Recorded data:
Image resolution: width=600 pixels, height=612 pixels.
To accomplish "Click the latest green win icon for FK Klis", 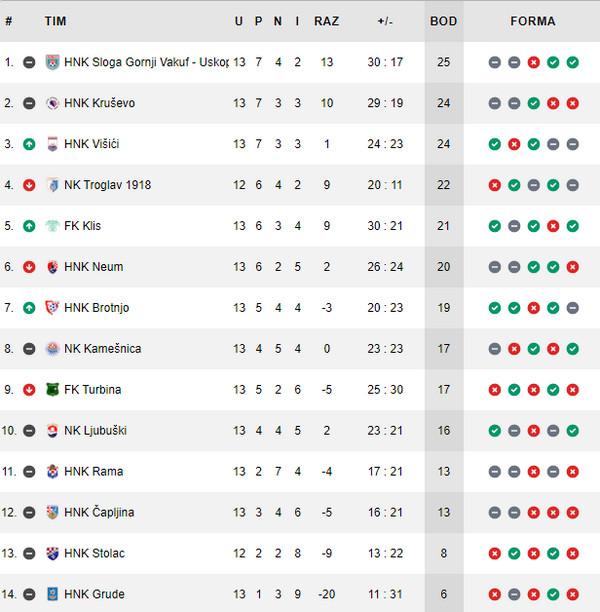I will (x=572, y=226).
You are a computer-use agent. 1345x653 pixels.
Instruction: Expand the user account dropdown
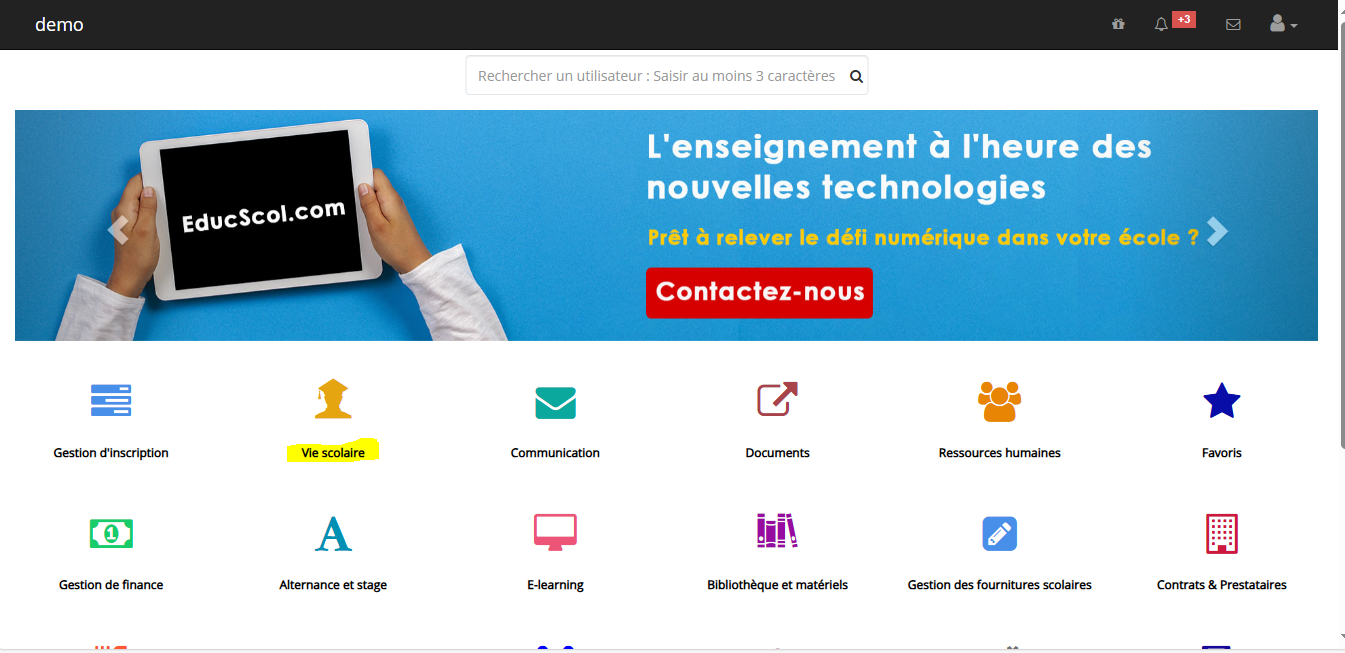click(x=1283, y=24)
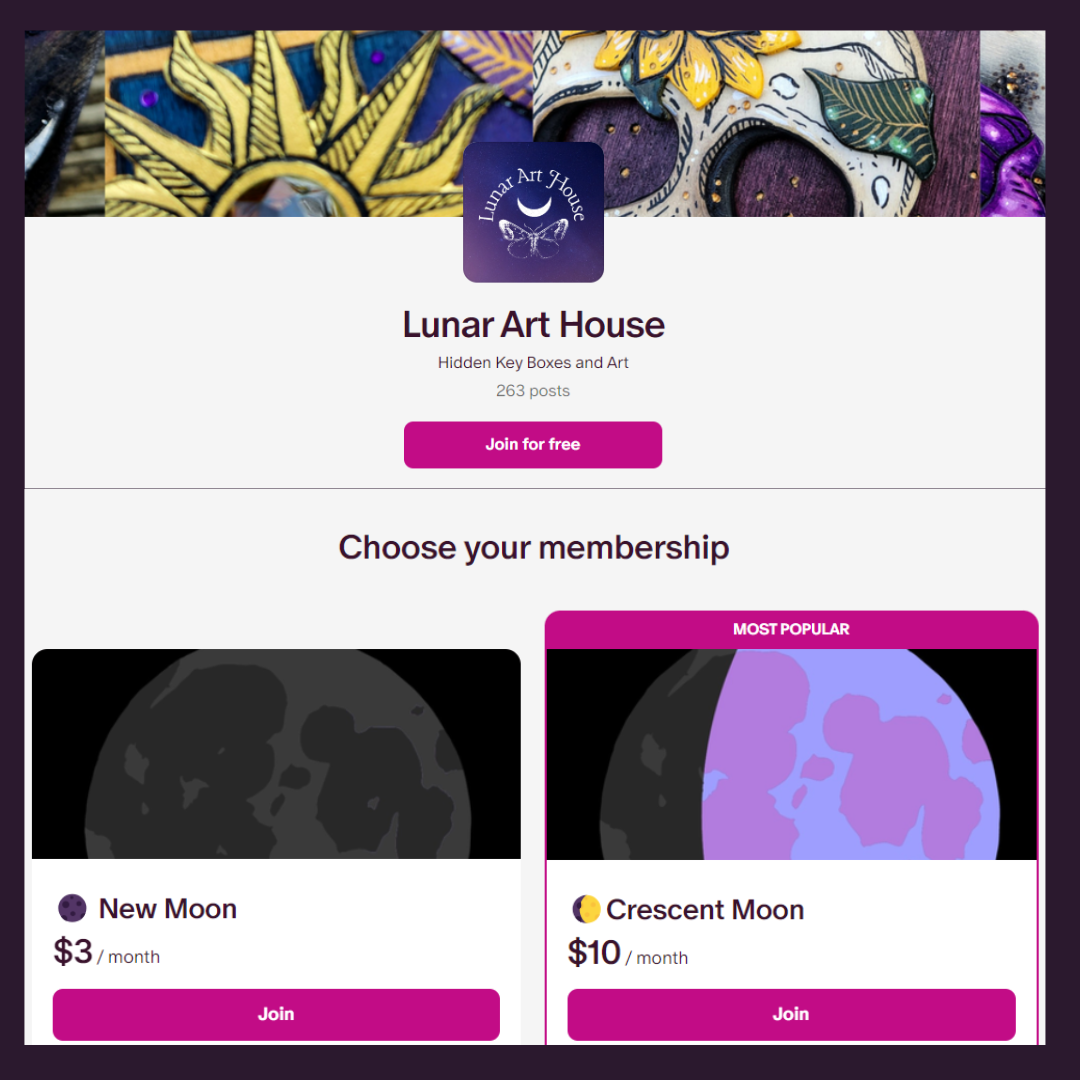Click the Hidden Key Boxes and Art tagline
Screen dimensions: 1080x1080
533,362
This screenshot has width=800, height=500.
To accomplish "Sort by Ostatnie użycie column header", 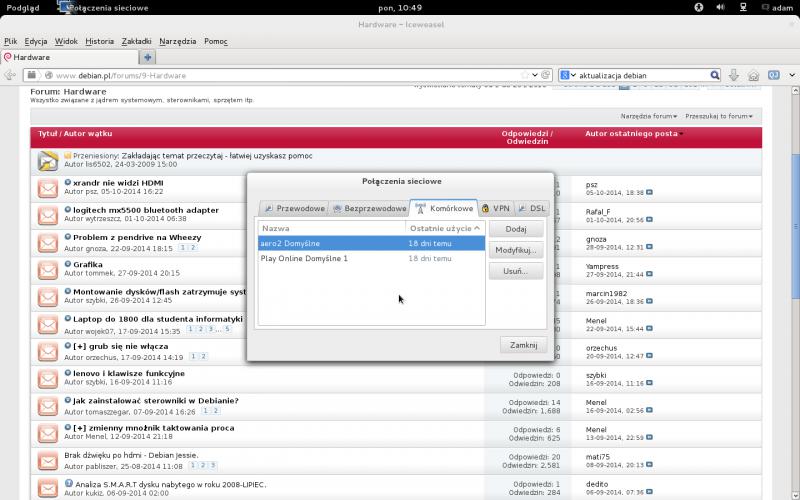I will (444, 228).
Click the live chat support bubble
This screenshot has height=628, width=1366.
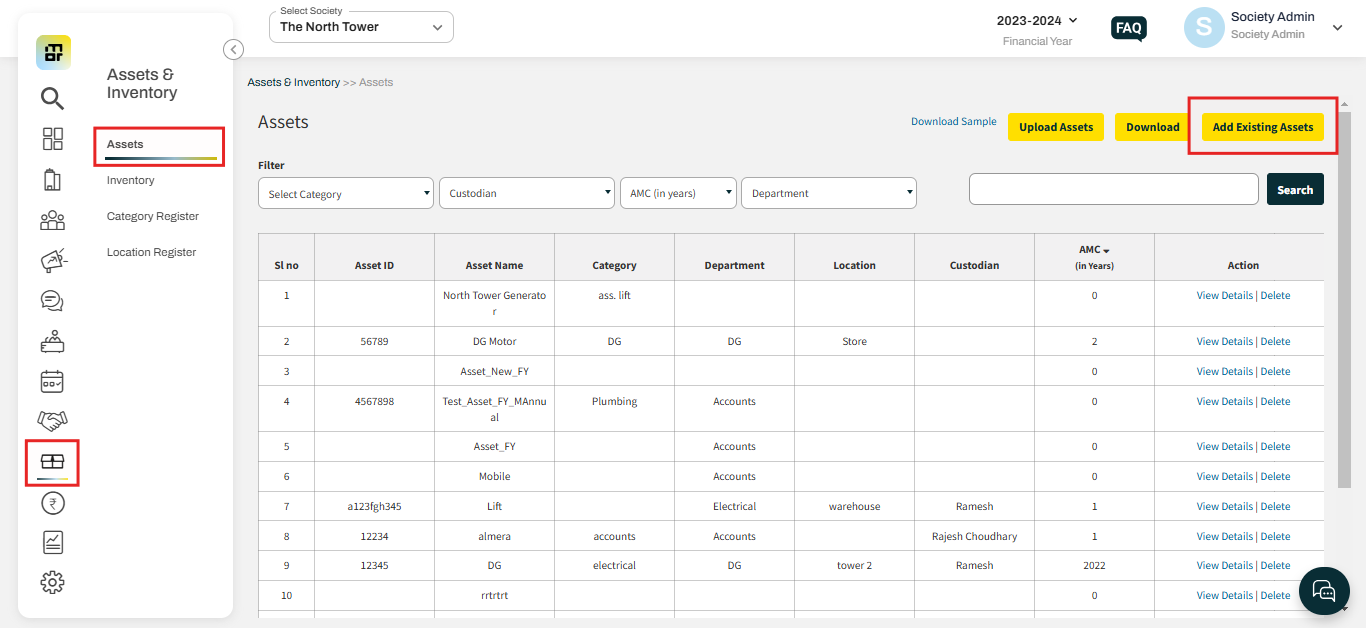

- _The task_
With the pictures left out, write out exactly the lines from the line containing "Click the live chat support bubble" through the last line of the entries above, both ends included, and no others.

- _Expected answer_
Click the live chat support bubble
This screenshot has height=628, width=1366.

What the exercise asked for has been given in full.